Mevrouw Bouchallikh (GroenLinks):
Het is fijn dat de Staatssecretaris aangeeft te willen helpen, met begrip voor de
verhoudingen. Mijn vervolgvraag gaat daarover. Tot hoever kan er geholpen worden binnen
de huidige context? Ik las ergens in de brief dat EZK, de Minister voor Klimaat, op
dit moment in gesprek is over een koninkrijksklimaatconferentie. Zouden we dit thema
daarin mee kunnen nemen? Ik ben heel bang dat het ons ontglipt. Ik heb heel veel begrip
voor het economische argument, omdat de levensomstandigheden inderdaad erbarmelijk
zijn. Dus wat kunnen we doen en hoever kunnen we gaan in onze hulp?

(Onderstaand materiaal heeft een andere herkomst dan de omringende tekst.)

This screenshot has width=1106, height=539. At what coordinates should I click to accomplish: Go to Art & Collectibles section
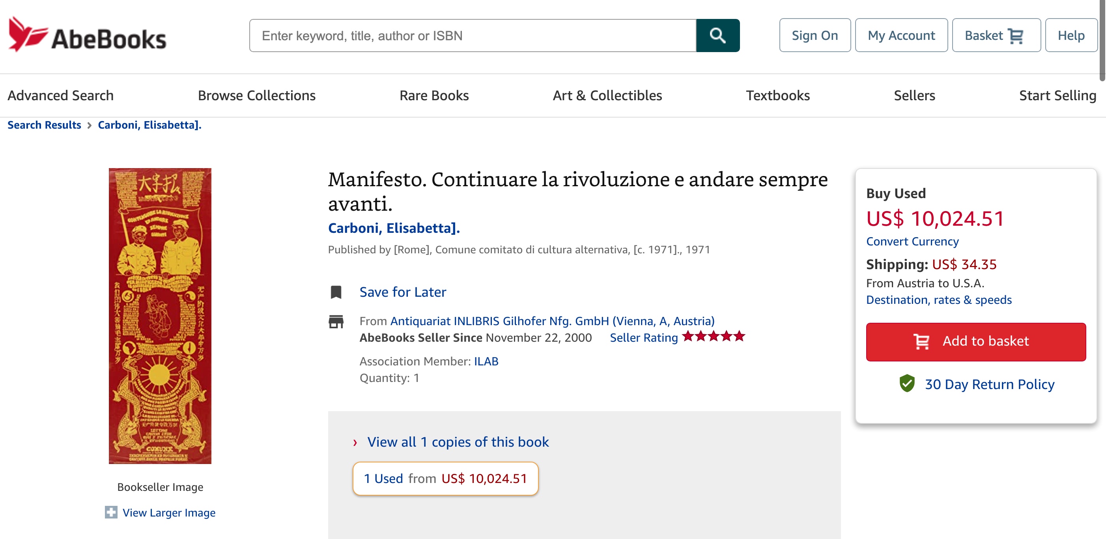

Staatssecretaris Van Huffelen:
De keuzes over de toekomst van de raffinaderij en het terrein zijn aan het land zelf,
aan Curaçao. Zo'n klimaatconferentie kan daarin een rol spelen. De regering heeft
aangegeven dat het Groeifonds en de SDE-regelingen, de duurzame-energieregelingen,
open komen te staan voor de landen. Daardoor kunnen we ook helpen in financiële zin,
als er een goed plan ligt voor de herontwikkeling van dat gebied. Ik hoop net als
u dat dat een plan, een voorstel, wordt dat in twee opzichten duurzaam is, duurzaam
in milieutechnische zin en duurzaam in economische zin. Ik wil heel graag meedenken
en dat geldt ook voor mijn collega's, maar uiteindelijk is de keuze voor een optie
natuurlijk aan het land zelf. Op dit moment zijn er wel plannen en ideeën voor de
doorstart. Er zijn zelfs al concrete voorstellen gedaan, maar die hebben zich tot
nu toe nog niet gematerialiseerd. Er zijn wel afspraken gemaakt door mijn collega
Rob Jetten om samen met Curaçao te kijken naar duurzame-energieontwikkeling en projecten
die wat meer in de lijn liggen van het produceren van windenergie, bijvoorbeeld om
zo ook waterstof te kunnen realiseren. Het wordt een spannende tijd en het is een
spannende ontwikkeling op dit gebied.
Dan vroeg mevrouw Wuite ook nog hoe duurzaamheidsfondsen een rol zouden kunnen spelen,
ook in regionaal verband. In het handelsbeleid en de regionale samenwerking kunnen
we ons inzetten op basis van initiatieven van de landen. De landen kunnen ook meeliften
op verdragen of samenwerkingen die Nederland aangaan, zoals handelsverdragen. Dat
geldt ook voor middelen vanuit de EU. Wij willen daarbij helpen, zeker ook als het
gaat om afspraken die gemaakt worden met Venezuela. Een concreet voorbeeld: de opening
van de grenzen zal zeker helpen bij de economische ontwikkeling van Curaçao en de
andere Benedenwindse Eilanden. Tegelijkertijd kijkt mijn collega van Buitenlandse
Zaken natuurlijk ook hoe dat op een verantwoorde en goede manier kan.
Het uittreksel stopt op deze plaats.